The secret to building a resilient veterinary nursing team

The secret to building a resilient veterinary nursing team

In veterinary practice, resilience is more than just a buzzword. It’s what keeps nursing teams going through busy days, emotional cases, and the ongoing challenges of recruitment and retention. While resilience is often spoken about in individual terms, team-level resilience – how people support and strengthen each other – plays an equally vital role.

So, how can practice managers and head veterinary nurses help build a veterinary nursing team that is not only clinically strong but also able to adapt, grow and thrive in a demanding profession?

Here are some practical strategies to consider:

Encourage reflective practice

One of the cornerstones of resilience is the ability to process experience, learn from it, and move forward. As such, reflection shouldn’t be reserved for annual appraisals or formal training. Encouraging routine, low-pressure opportunities to think critically about cases, decisions and challenges helps build confidence and adaptability. This could be as simple as incorporating “what went well, what could be improved” debriefs into your morning meetings, or allowing time for post-op discussions at the end of a shift.

Teams that reflect together tend to support each other better and cope more constructively with setbacks.

Prioritise psychological safety

For a team to be resilient, its members need to feel safe speaking up, asking for help, or acknowledging mistakes.
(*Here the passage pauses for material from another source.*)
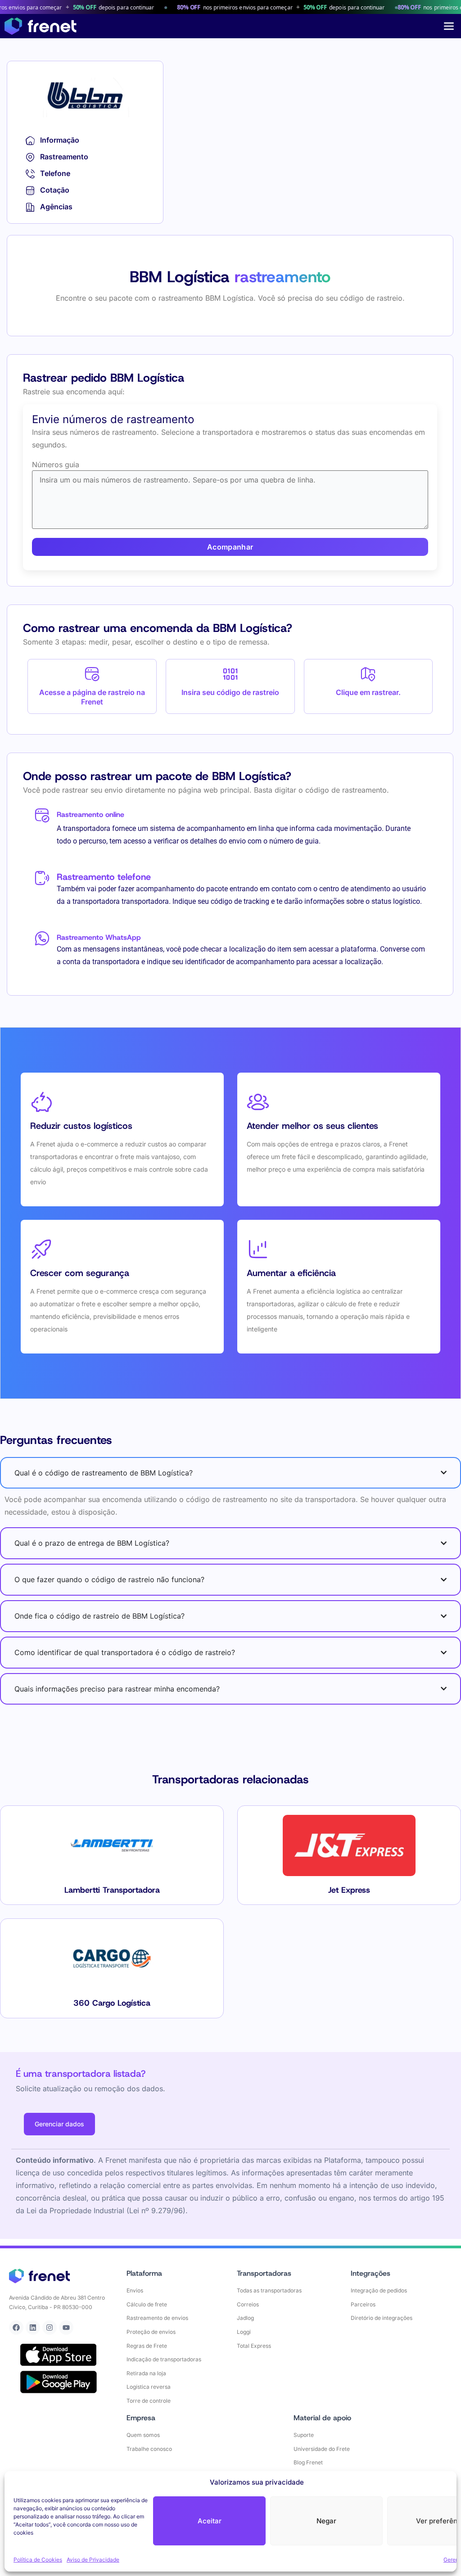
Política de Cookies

Psychological safety is the foundation of open communication, and it doesn’t happen by accident.

Make it clear that no question is too basic, and that learning from error is not only acceptable but expected. Senior nurses and clinical supervisors can set the tone by modelling honesty, curiosity and a willingness to learn.

Creating this kind of environment helps team members feel valued and reduces the fear of judgement, which can be a major barrier to growth.

Make mentoring part of everyday practice

Resilient teams invest in each other. Mentoring, whether formal or informal, provides structure, support and a sense of progression. It also helps break down silos between experienced and newer team members.

Training Student Veterinary Nurses (SVNs) in practice can be one way to embed a culture of mentoring into the everyday. Supervising a student encourages the wider team to communicate clearly, revisit clinical reasoning and support learning across all levels – not just for the student. Even practices with limited case exposure may still be able to participate as an auxiliary Training Practice (aTP), supporting students while connecting with other practices to provide wider clinical experience. Find out more about becoming a TP or aTP.

Build development into the rota

CPD is essential, but resilience-building also requires everyday development. This could mean giving a junior team member time to run a nurse consult, or letting someone shadow a complex anaesthetic. These opportunities help veterinary nurses build competence and confidence in manageable steps.

When development time is built into the rota, it signals that learning is a priority, not an afterthought. It also helps reduce overwhelm, as people feel better equipped to take on new challenges. If you already support an SVN in practice, you’ll know how this culture of planned, progressive learning can benefit the wider team, not just the student.

Talk about the tough stuff

Veterinary nursing can be emotionally demanding. Patient loss, client expectations and compassion fatigue all take a toll. Resilient teams acknowledge this and create space for conversations–not to fix everything, but to validate and support each other.

Whether it’s a structured wellbeing check-in, access to mental health support, or just having someone available to talk to after a difficult case, open dialogue is one of the most effective buffers against burnout. Teams that normalise these conversations tend to bounce back faster and hold on to their people longer.

Use training to strengthen, not stretch, your team

Investing in your veterinary nursing team’s development doesn’t have to mean taking people away from the practice or piling extra pressure onto busy schedules. The right training can actually strengthen your team, giving them new skills, confidence, and resilience that feed straight back into everyday practice.

From leadership and management courses that build future head nurses and practice managers, to clinical supervisor training that empowers RVNs to mentor students, there are accessible ways to grow capability within your team. Short, accredited programmes or bite-size CPD sessions can also boost skills in areas like communication, coaching, or teaching, without overwhelming workloads.

For those ready to take a deeper dive, advanced veterinary nursing qualifications or top-up degrees open career pathways while also bringing fresh expertise into your practice. By choosing training that aligns with both individual goals and practice needs, you create a culture of development that strengthens the whole team without stretching it thin.


Building a resilient nursing team doesn’t happen overnight. It’s shaped by the everyday choices you make around communication, development and culture. From mentoring and reflection to structured support and shared learning, resilience grows best in teams where people feel safe, supported and part of something meaningful.